** START Passage given **
You are viewing a plain text version of this content. The canonical link for it is here.
Posted to users@solr.apache.org by Jay Scott <bi...@gmail.com> on 2022/04/17 02:25:28 UTC

Is solr what I want, or something else?

I apologize if I've gone overboard in asking my question,
but I have had trouble making myself understood, especially
when I don't know the proper terminology.

I have the impression (perhaps mistaken) that I can use
solr to search for ISBN and get a list of all the ISBNs
found in any of the indexed files.  I don't need to do that.

I want to index all the words in all the files in a list
of directories, like the way
the old mnogoSearch used to do.  Basically, this is
a "grep -l" cache-preparer, so to speak.

I hope that the search software lets me search for combinations
of words; I've been assuming that's built in.

I want to do all of this locally -- not use the cloud or
anything like that.  mnogoSearch worked okay for me, but
it's dead, and I'd like to move on to something modern.
Apache nutch is a web crawler -- setting up a web server
solely for the purpose of specifying what files I want
indexed seems -- artificial.  I guess I could do that
but, golly....  Seems like there ought to be something more
direct.

Solr was suggested as a way to do this.  Do I want something
else?

j.

Re: Is solr what I want, or something else?

Posted by Dave <ha...@gmail.com>.
** END Passage given **
** START Extracted material **
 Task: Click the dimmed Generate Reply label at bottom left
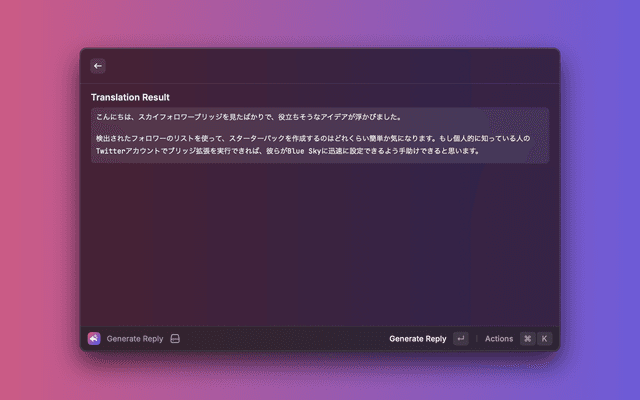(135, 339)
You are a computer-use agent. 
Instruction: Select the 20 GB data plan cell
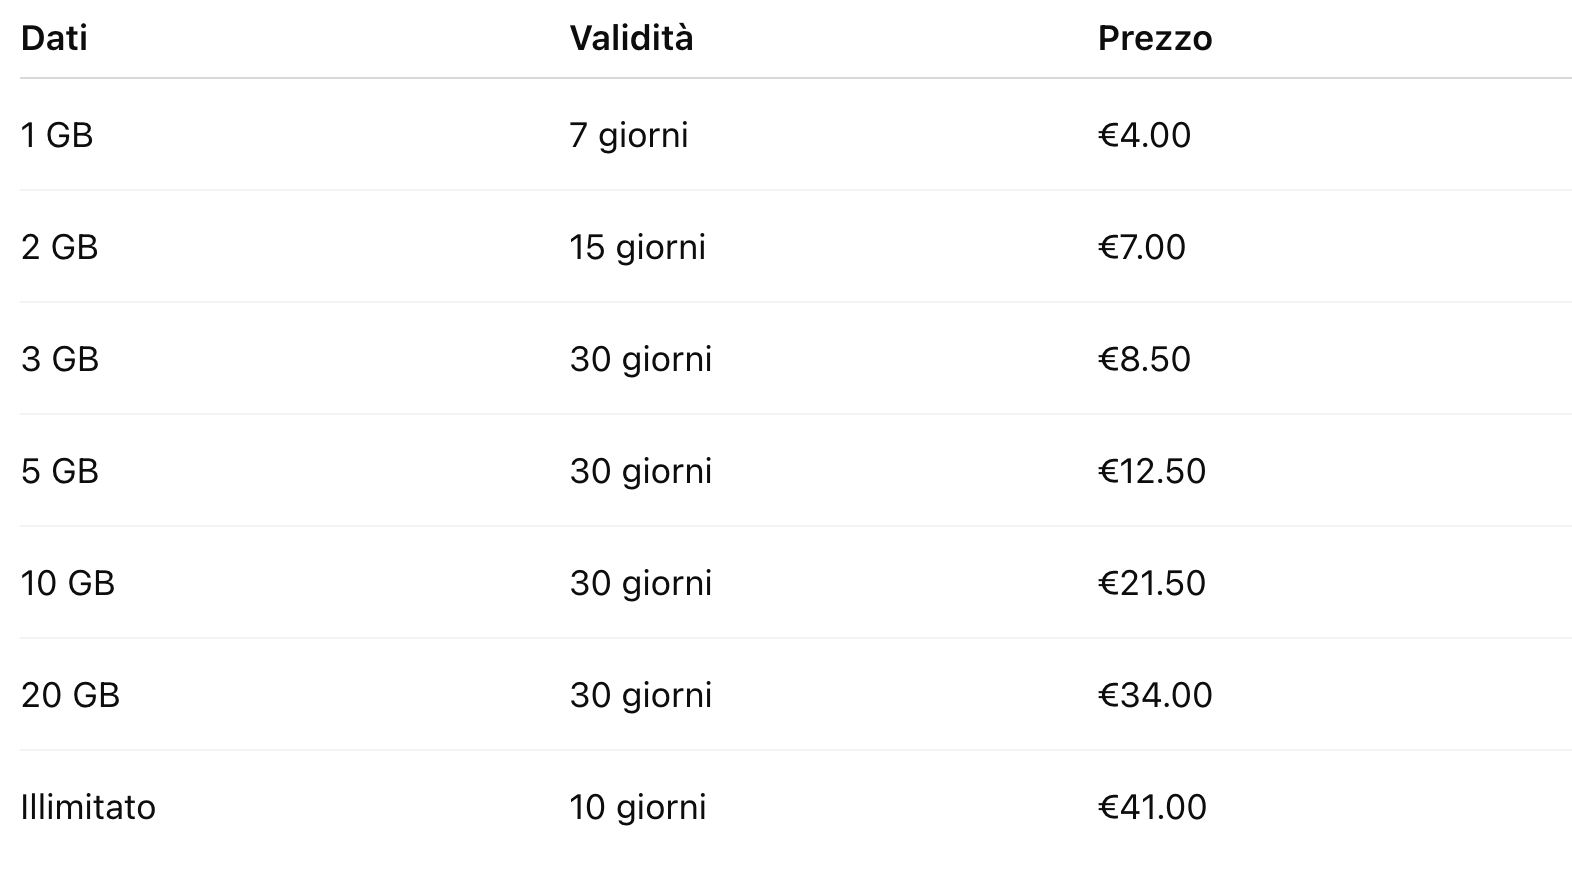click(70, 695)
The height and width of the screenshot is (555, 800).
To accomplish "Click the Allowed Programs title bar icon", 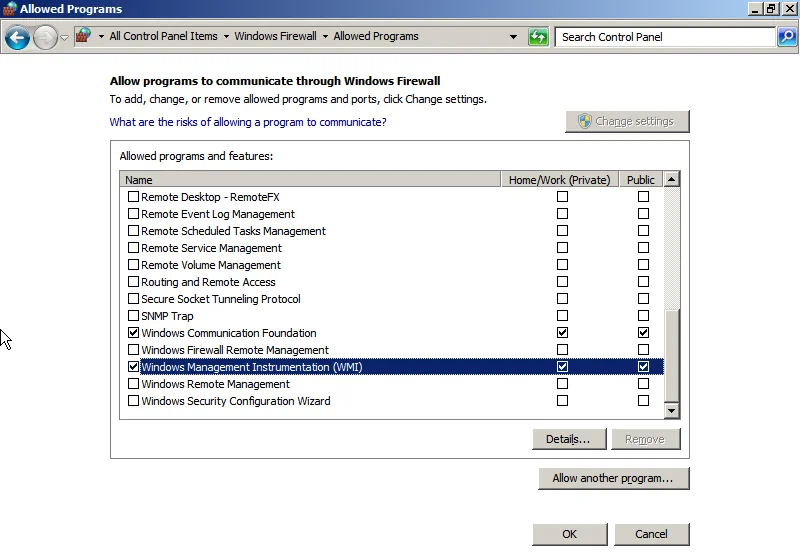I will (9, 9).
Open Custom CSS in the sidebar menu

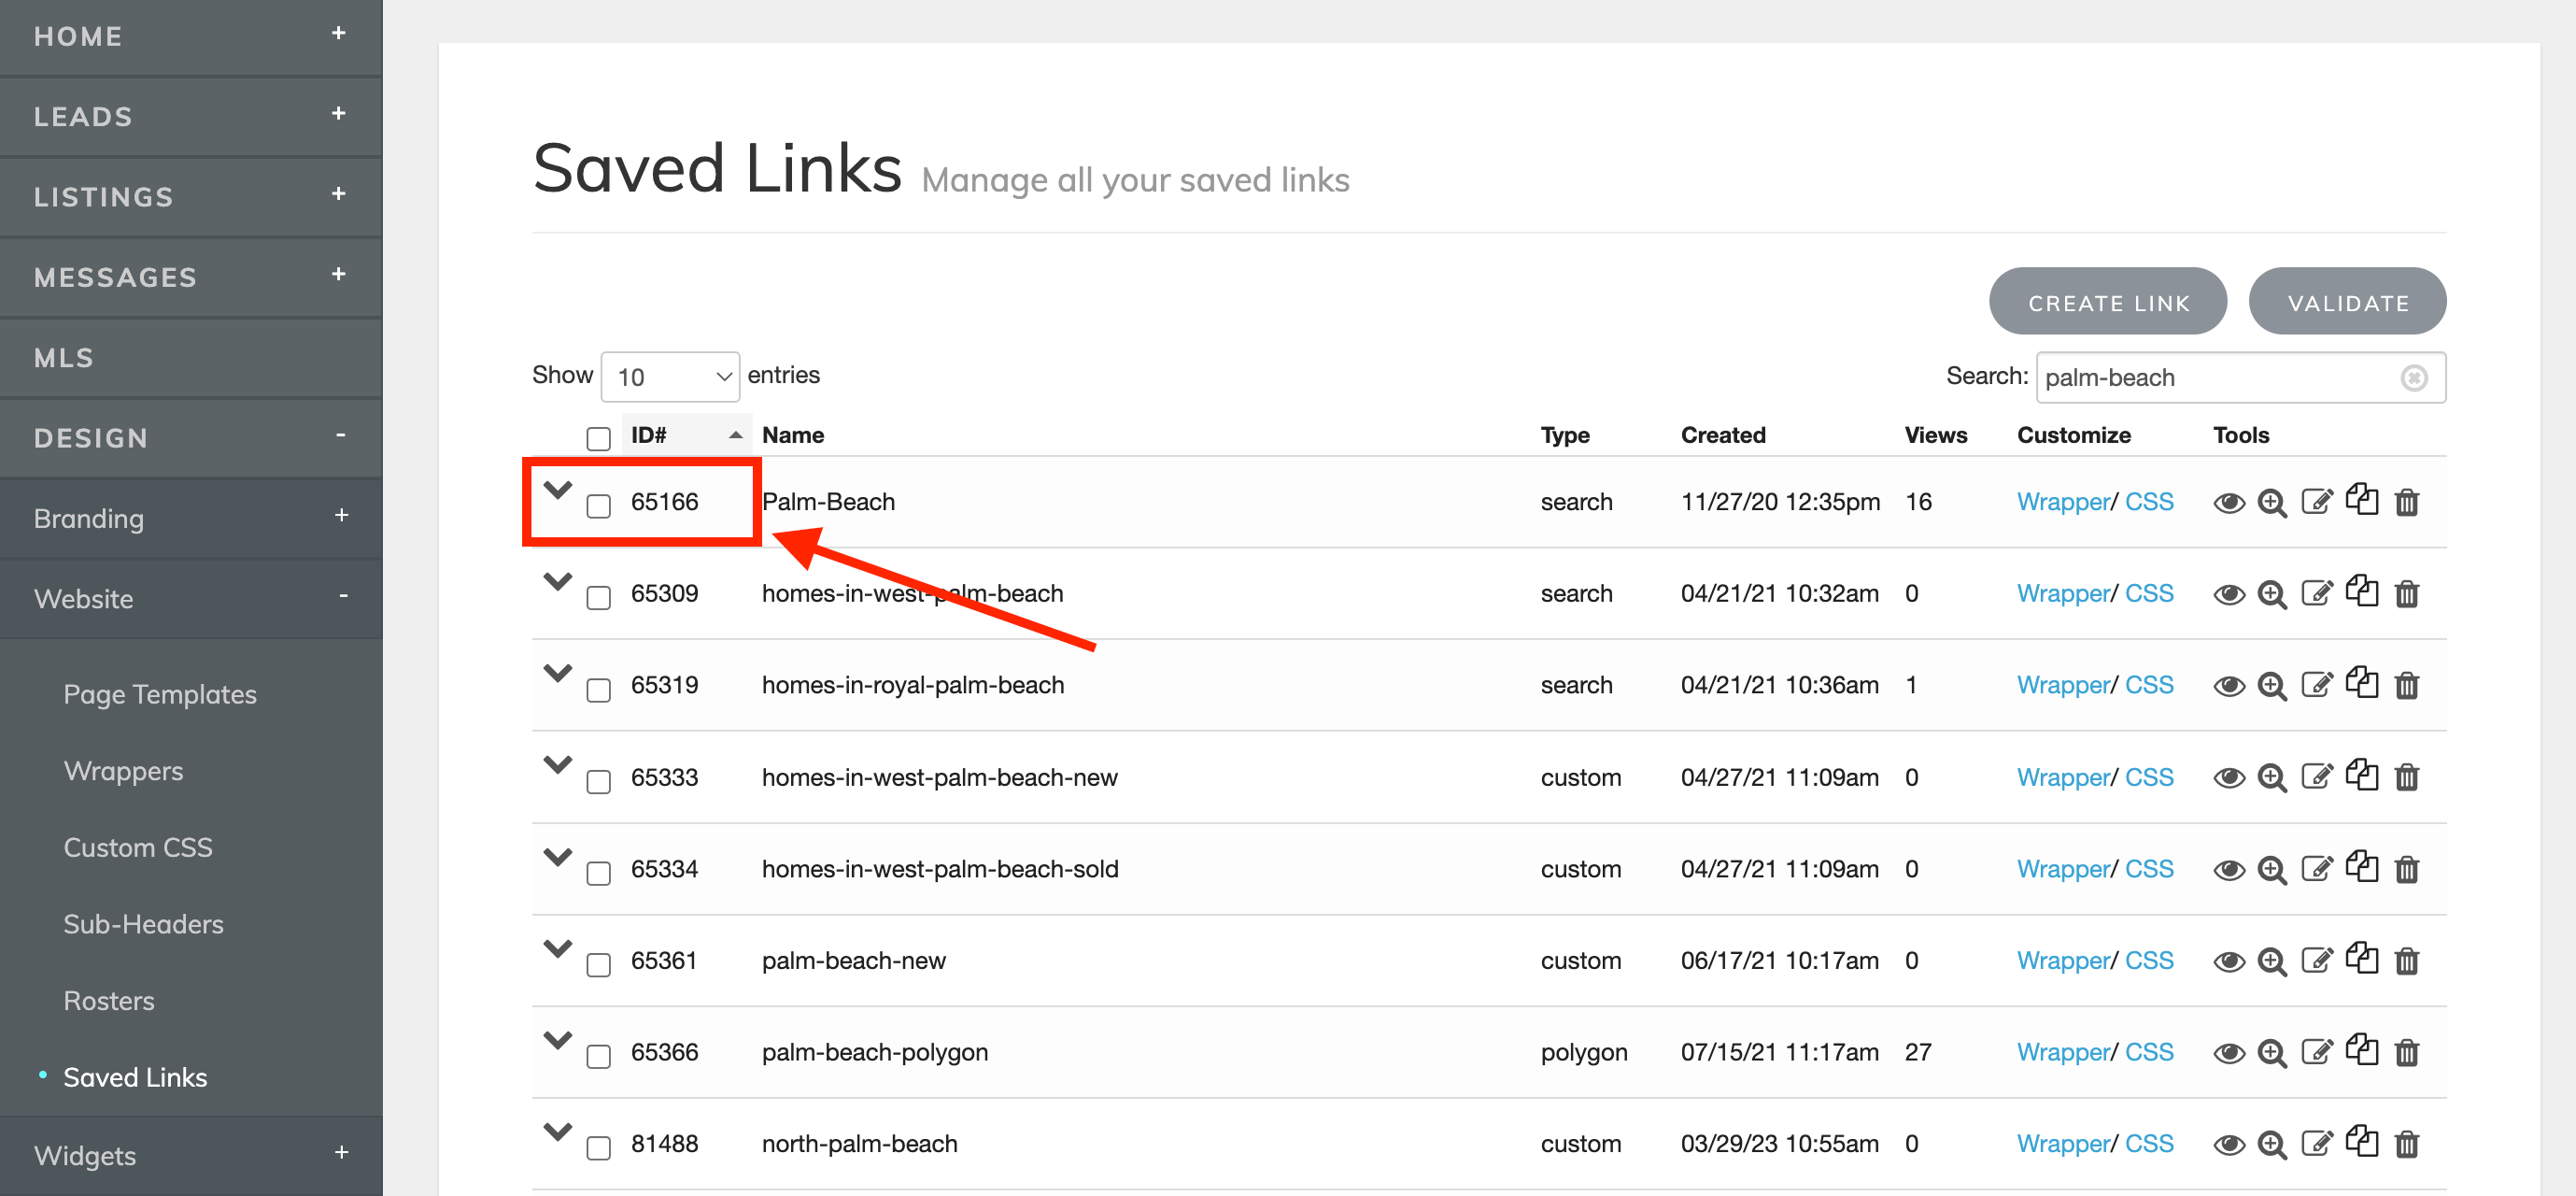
** END Extracted material **
What needs to be done>
Answer from the forum thread about Solr:
(a) Which older search tool does the poster compare the wanted indexing to?
(b) What kind of software does the poster say Apache nutch is?
(c) Where does the poster want all of this done?
The material has no connection to the forum thread about Solr.

Output for this exercise>
(a) mnogoSearch.
(b) A web crawler.
(c) Locally, not in the cloud.